Although doctors define high blood pressure as a blood pressure above 140/90 mmHg, we know that if you are otherwise healthy and not on blood pressure medications, the lower your blood pressure the better off you are, and the longer your life expectancy. Blood pressure is very variable, and is influenced greatly by activity, foods, and medications. Although there are no absolute rules for what constitutes a normal blood pressure, 120/80 mm Hg is considered desirable for adults without hypertension. For individuals with hypertension, a desirable blood pressure on treatment is 135-140/82-86 mm Hg. Blood pressure does not necessarily go up as we get older. Hypertension (defined as blood pressure greater than 140/90 mm Hg) is more common in older individuals, and isolated systolic hypertension (elevated 'top number', with normal diastolic, or 'bottom number') is especially more common in the elderly.

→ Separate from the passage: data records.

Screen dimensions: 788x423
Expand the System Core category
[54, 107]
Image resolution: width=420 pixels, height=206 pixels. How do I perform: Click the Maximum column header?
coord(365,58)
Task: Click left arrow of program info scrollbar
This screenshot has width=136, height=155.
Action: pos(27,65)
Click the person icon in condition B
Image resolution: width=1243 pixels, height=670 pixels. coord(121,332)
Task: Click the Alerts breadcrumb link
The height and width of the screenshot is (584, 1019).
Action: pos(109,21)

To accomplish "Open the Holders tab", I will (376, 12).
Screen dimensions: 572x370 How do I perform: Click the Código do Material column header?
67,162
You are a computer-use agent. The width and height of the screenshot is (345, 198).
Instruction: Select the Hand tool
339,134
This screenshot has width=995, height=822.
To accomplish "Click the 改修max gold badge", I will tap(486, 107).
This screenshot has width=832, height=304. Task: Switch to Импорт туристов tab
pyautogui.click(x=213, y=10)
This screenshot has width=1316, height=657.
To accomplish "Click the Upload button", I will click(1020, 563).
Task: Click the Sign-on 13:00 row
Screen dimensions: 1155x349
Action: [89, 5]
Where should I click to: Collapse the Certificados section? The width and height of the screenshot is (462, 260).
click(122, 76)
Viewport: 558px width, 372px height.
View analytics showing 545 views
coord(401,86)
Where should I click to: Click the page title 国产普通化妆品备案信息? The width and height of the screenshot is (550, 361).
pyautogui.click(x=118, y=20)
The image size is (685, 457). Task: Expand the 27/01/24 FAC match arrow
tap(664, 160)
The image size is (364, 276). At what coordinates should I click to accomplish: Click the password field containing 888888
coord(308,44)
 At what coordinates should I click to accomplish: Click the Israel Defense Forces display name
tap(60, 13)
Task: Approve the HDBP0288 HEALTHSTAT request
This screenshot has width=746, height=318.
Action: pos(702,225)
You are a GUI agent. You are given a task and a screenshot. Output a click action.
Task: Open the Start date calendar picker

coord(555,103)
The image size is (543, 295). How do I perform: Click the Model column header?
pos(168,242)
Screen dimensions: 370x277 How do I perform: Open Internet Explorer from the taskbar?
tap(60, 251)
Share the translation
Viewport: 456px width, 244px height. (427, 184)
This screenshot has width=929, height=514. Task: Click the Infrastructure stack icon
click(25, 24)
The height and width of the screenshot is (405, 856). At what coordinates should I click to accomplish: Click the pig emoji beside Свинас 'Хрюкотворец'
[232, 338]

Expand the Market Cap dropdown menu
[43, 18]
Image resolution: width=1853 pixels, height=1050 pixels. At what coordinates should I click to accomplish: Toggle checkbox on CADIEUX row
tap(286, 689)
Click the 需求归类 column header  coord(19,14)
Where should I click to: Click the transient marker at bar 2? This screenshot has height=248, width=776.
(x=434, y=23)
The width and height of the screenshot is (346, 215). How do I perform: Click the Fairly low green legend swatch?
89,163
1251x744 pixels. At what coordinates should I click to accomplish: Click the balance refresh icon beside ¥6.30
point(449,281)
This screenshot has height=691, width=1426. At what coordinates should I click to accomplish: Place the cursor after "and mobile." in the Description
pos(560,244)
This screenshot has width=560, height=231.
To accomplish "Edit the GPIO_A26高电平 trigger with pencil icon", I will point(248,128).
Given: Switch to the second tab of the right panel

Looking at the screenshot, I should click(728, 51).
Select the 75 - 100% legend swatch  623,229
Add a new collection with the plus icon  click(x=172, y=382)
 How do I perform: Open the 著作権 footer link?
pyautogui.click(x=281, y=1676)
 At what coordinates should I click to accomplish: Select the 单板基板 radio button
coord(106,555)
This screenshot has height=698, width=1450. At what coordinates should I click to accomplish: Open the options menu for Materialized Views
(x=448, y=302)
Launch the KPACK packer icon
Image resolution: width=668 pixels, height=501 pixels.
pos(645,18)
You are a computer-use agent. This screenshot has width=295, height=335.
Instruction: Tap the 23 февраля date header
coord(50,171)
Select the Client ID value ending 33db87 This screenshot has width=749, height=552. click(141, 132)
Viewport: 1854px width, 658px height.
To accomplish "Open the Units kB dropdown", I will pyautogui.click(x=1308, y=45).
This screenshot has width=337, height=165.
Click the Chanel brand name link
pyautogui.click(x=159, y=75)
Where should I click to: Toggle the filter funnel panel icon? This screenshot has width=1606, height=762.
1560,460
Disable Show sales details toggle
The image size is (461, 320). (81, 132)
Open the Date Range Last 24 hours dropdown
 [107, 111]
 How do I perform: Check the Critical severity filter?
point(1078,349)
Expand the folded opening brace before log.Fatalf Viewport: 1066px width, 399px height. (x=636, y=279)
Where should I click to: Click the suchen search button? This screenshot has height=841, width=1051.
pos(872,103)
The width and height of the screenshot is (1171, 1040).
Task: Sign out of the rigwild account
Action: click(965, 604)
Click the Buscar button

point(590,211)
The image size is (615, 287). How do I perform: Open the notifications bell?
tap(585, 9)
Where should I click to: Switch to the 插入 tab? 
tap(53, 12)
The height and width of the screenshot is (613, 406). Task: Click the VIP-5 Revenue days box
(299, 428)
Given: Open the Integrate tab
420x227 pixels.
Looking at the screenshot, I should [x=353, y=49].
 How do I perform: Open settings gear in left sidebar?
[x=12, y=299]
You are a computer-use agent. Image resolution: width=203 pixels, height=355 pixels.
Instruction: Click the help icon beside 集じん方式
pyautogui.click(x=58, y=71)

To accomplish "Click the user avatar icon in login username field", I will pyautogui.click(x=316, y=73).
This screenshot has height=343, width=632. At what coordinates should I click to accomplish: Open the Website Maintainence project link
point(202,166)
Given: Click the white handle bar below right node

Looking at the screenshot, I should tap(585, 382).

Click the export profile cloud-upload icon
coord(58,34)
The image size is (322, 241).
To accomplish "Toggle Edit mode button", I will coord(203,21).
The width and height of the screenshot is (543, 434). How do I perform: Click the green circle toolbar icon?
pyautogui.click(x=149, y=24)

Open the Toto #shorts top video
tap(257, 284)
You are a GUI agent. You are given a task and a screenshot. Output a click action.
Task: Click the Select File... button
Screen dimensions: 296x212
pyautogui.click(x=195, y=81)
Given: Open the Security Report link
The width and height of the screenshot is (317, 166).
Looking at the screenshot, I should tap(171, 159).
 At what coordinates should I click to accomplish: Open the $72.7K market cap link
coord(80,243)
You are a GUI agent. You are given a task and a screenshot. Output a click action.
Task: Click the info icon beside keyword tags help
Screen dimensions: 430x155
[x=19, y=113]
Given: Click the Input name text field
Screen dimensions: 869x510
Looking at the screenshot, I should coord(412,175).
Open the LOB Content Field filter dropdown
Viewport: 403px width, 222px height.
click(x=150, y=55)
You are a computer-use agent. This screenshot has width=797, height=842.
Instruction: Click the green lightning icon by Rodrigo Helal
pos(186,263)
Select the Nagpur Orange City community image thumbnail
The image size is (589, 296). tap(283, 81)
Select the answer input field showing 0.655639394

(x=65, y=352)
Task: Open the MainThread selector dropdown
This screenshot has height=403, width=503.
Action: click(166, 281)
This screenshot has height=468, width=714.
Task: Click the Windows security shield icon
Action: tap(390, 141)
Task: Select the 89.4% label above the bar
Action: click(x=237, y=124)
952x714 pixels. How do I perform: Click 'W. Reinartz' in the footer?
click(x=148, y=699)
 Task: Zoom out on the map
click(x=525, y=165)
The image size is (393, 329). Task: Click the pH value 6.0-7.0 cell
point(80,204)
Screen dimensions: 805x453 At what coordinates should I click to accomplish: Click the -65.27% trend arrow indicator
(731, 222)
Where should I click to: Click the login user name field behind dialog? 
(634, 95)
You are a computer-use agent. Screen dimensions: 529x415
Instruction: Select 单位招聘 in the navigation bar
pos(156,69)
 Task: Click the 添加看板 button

High blood pressure (hypertension) is one of the major causes of heart disease and stroke. One out of every five Canadians is adversely affected. Hypertension is often called the “silent killer” because there are not necessarily any visible symptoms for high blood pressure. Sometimes a physician or healthcare professional detects hypertension when measuring a person’s blood pressure. Unfortunately, if left undetected serious internal damage eventually results in the heart (heart attack), brain (stroke) or blood vessels (hardening of the arteries).
Certain factors do increase a person’s chance of having high blood pressure. These factors include: Age, Race, Stress, Family history of high blood pressure, Obesity, Alcohol, Salt, Diabetes and Sedentary Lifestyle.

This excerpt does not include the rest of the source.